However now what becomes dominant is parsing the metadata from the .OBJ files (that is MetadataLoader::MetadataLoaderImpl::parseMetadata). The total cumulated time on all threads for this (metadata parsing) is ~2 h 6 sec, in contrast to the cumulated "opt" for all units is 56 min, and "codegen" is 1 h 41 min.

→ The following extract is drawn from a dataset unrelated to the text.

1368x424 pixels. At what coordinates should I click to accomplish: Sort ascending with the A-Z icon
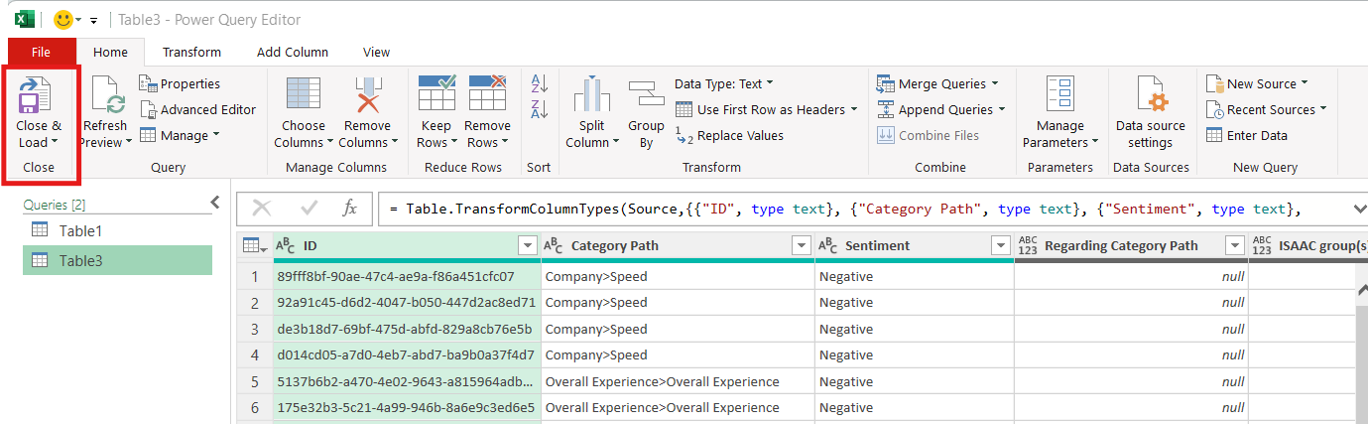click(x=540, y=83)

As a separate discussion, when running ThinLTO in-process, I wonder if we couldn't parse the metadata only once for each module, instead of separately parsing all imported modules on each ThinLTO thread. Which parses each of them more than once, if my understanding is correct. This would probably require some thread synchronization gymnastics, but the impact could be quite significant. Another avenue would be to parse & retain the metadata in advance, while the "regular LTO" index phase is being executed (where not much happens on the other threads). @teresajohnson any opinion on all this?

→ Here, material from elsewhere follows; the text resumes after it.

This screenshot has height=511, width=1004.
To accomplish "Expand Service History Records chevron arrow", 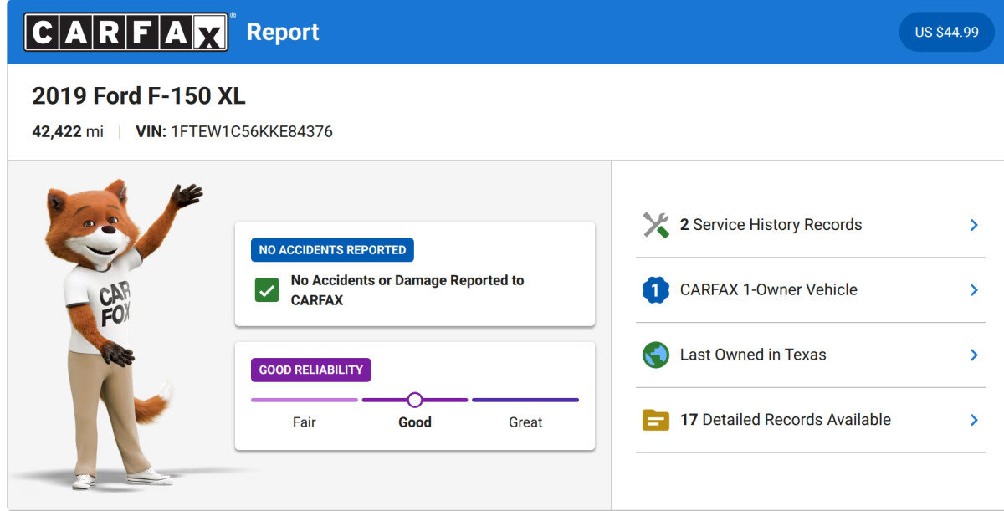I will coord(974,225).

Patch is 30.17 KiB, truncated to 20.00 KiB below, full version: https://github.com/llvm/llvm-project/pull/156471.diff

11 Files Affected:

(modified) lld/COFF/SymbolTable.cpp (+6-2)
(modified) llvm/lib/Bitcode/Reader/MetadataLoader.cpp (+2)
(modified) llvm/lib/IR/AutoUpgrade.cpp (+2)
(modified) llvm/lib/IR/DebugInfo.cpp (+2)
(modified) llvm/lib/IR/Module.cpp (+2)
(modified) llvm/lib/IR/Verifier.cpp (+3)
(modified) llvm/lib/LTO/LTO.cpp (+24-21)
(modified) llvm/lib/LTO/LTOBackend.cpp (+13-4)
(modified) llvm/lib/Transforms/IPO/FunctionImport.cpp (+106-89)
(modified) llvm/lib/Transforms/IPO/WholeProgramDevirt.cpp (+2)
(modified) llvm/lib/Transforms/Utils/FunctionImportUtils.cpp (+3)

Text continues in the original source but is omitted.